Bankacıyı nasıl sıfırladılar?

Kendini seven, kendine güvenen ve birçok dalda birçok başarıya imza atarak büyümüş bir karakter bankacılığa başladıktan sonra  sonra hiçbir işe yaramayan, başarısız, aciz bir insan olduğuna nasıl inandırıldı? Bir bankacı yakınının kaleminden…
Çok yakından tanıdığı bir bankacının hayatını ve yaşadıklarını anlatan bankacı olmayan birinin kaleminden:

Paramedya’daki yazıda bölge müdürlüklerinden, mobbingten bahsedilmişti. Yanımdaydı. Okudu, bir daha okudu, düşündü.
Bankacı kimliğinden çıkıp uzaktan bir göz olarak değerlendirmek istedi kendini, bankacıları.
Bankacılık tam da yapmak istediği meslekti aslında. Ekonominin göbeği.
Tam da olmak istediği yer. Peki nedendi o zaman bu kadar stresi?
Olduğu yeri sorgulayışı?
Tabii gördüğü muameledendi, yöneticilerindendi. Bahsettiğim kişi Türkiye’nin en iyi kolejlerinden birinde okumuş, 2 dil öğrenmiş, 2 bölüm bitirmiş üstüne de mastır yapmış bir bankacı.
Kendini seven, kendine güvenen ve birçok dalda birçok başarıya imza atarak büyümüş bir karakter. Bu mesleğe girdikten bir süre sonra hiçbir işe yaramayan, başarısız, aciz bir insan olduğuna inandırıldı. Üzerine olması gerekenden fazla iş yükü verilmesine rağmen, yönetici baskısını yöneterek senelerce terfi de alarak bu mesleği yapmış olan biri…kapasitesiz olduğuna inandırıldı. Hiçbir işe yaramayan, her an kapının önüne atılabilecek, değersiz bir personel olduğunu hissederek çalıştı.
Bu sadece ona özel bir durum değildi tabi.
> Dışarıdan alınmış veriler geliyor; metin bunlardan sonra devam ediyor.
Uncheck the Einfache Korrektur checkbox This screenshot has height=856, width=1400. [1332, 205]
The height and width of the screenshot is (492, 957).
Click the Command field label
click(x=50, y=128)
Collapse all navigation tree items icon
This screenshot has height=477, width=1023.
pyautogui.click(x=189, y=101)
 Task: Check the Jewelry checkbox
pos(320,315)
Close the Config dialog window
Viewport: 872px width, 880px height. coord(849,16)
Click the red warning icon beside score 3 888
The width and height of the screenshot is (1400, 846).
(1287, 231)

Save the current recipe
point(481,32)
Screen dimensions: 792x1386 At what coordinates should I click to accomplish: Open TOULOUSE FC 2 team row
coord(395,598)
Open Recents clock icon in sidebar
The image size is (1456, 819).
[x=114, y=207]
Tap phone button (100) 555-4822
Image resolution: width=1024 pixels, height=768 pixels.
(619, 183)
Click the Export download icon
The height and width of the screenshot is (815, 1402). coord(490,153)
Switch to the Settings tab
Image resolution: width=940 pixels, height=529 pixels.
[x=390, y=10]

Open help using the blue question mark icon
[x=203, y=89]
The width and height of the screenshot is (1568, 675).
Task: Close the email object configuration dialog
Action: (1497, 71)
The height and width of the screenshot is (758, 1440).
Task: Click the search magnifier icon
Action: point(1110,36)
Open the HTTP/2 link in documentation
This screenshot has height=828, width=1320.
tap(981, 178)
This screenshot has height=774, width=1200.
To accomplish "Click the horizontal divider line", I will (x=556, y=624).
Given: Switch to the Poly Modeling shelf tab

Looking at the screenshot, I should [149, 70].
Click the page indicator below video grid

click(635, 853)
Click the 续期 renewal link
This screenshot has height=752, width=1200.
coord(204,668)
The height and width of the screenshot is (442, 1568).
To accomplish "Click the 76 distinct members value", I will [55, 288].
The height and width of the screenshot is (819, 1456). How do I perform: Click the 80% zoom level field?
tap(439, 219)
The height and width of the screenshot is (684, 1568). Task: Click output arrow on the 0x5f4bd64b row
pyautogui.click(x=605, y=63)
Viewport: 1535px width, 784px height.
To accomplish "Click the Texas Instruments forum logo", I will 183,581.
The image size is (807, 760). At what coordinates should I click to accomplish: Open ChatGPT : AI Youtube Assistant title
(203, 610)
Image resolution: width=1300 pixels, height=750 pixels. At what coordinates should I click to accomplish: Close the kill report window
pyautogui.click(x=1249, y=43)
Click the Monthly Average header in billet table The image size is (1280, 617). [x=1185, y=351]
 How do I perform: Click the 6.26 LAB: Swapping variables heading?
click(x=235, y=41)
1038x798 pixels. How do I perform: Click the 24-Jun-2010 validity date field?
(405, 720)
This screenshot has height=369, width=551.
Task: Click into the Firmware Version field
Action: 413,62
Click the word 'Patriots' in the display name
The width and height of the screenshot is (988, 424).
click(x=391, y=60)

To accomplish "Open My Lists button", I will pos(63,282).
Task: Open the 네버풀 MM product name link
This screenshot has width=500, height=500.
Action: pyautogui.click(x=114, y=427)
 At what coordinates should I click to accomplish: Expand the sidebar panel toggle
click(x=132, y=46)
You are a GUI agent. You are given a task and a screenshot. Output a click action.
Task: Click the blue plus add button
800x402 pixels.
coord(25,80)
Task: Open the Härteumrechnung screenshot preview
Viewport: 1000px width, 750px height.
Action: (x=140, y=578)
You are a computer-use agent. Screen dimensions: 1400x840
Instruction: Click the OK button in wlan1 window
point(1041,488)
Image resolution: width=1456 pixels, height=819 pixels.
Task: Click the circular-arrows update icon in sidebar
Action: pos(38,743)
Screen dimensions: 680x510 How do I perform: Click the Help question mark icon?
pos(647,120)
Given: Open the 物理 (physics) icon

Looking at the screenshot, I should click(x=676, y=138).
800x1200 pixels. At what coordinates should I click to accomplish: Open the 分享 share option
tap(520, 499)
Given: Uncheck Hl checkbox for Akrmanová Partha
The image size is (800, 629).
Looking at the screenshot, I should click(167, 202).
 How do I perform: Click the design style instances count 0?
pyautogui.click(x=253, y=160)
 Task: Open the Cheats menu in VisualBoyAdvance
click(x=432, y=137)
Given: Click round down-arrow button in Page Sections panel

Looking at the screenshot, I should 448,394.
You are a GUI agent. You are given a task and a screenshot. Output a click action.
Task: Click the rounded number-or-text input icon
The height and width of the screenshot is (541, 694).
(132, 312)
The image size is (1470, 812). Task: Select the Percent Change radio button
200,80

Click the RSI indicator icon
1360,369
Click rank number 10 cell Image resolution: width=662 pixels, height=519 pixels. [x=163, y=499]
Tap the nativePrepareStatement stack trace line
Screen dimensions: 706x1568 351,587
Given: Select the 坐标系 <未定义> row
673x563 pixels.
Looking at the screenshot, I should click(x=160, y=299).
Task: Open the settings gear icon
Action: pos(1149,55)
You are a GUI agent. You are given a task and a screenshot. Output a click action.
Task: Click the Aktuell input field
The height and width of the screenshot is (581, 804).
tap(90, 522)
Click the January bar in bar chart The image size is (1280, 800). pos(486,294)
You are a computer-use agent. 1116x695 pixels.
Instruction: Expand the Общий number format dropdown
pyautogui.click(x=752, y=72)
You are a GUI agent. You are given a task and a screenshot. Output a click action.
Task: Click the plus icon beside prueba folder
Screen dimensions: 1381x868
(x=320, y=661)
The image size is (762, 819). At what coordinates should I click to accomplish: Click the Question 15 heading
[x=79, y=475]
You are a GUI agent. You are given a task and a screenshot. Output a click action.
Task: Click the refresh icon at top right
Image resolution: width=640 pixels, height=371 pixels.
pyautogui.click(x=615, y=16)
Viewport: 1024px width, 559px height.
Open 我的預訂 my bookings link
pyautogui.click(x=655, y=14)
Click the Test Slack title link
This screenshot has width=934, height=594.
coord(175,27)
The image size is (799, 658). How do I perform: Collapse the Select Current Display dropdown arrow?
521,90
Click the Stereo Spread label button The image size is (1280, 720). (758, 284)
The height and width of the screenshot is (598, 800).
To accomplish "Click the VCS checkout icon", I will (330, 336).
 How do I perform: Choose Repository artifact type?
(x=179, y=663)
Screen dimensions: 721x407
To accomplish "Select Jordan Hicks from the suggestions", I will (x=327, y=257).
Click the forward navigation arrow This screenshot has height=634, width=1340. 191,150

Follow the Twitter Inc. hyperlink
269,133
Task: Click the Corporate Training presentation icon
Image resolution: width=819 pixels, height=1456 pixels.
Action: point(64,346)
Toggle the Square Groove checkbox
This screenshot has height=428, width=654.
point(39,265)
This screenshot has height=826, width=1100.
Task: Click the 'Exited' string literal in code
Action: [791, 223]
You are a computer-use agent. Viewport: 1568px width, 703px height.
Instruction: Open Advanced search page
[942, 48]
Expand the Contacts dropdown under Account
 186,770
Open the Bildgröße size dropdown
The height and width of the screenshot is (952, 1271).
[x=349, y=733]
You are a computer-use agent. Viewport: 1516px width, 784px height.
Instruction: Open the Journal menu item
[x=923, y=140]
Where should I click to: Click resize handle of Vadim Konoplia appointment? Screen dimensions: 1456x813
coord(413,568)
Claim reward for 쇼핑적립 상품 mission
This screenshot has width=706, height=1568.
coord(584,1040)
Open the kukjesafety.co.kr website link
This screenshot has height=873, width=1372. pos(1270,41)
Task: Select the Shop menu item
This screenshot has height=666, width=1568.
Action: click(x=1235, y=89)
Birçok şubeci bu durumdaydı. Çünkü böyle hissettirildiklerinde onları bastırmak daha kolaydı, istenildiği gibi kullanmak, sömürmek daha kolaydı. Yöneticilerin çalışanlar üzerindeki ego tatmini de diyebiliriz. Büyük uğraşlar sonucu alınan unvanların acısını çıkarmak adına, ses çıkaramayışların üzerine zevk alarak gitmek de diyebiliriz. Ne dersek diyelim işini severek yapan, aldığı paranın hakkını sonuna kadar vermeye çalışan, bankasına saygı duyan, müşterisini seven personellerin; psikolojisi bozuk, aile bile kuramayan, kursa bile kurulan ailenin bozulmasına sebep olan, çocuk sahibi olmaya korkar bireyler haline getirilişlerini izledim. Peki insanları çalıştırmanın tek yolu bu yöntem midir? Bedelleri ağır mı olmalıdır? Motivasyonla ve güzellikle bir insan topluluğu çalıştırılamaz mı? Neyse. Yöneticiliği ben öğretecek değilim. Banka sahibi de değilim.
AÇIK GÖRMESİNLER
Bir de yapılan tüm güzel işlerin yöneticiler tarafından sahiplenilmesi konusu var tabi. Mesai sonrası bile çalışırdı. Yaptığımız hiçbir organizasyona katılamazdı. Çünkü çalışması gerekliydi. Biz de çalışmamıza rağmen onun bizden daha çok çalışıyor oluşunu anlamaya çalışırdık. Hayatından, dostlarından, ailesinden istifade edip çalışıp gerçekleştirdiği hiçbir güzel işten sonra bir teşekkür bile duymaşından bahsedişi…Sonrasında ise yöneticinin onu işe bile katmadan övünmesi durumları…Yetersiz görüp burun kıvırarak daha fazlası gerek iması. Hadi neyse diyor geçiyordu sonra en ufak bir eksiklikte ortalık ayağa kalkıyordu. Bağırılıp çağrılarak ne olduğunu şaşırdığı bir durumun içinde buluyordu kendini. Hele ki bir açığını görmesinler sonrasında sizin olmayan hatalar bile size yüklenirdi. “Bu ne takipsizliktir bu nasıl iş yapma şeklidir. “Diye biten cümleler duyulurdu. Çünkü illa bir günah keçisi gereklidir. Koskoca insanlar gerekli gereksiz birçok konuda azarı yer ve yerine gönderilir. İşini ne kadar iyi yaparsan yap bunlarla karşılaşmayan bankacı yoktur eminim. Yakınındaki kişinin bunlara maruz kaldığını görmek ve bir şey yapamamak da baya zor. Yani bankacı olmak kadar bankacı yakını olmak da zor. Peki neden?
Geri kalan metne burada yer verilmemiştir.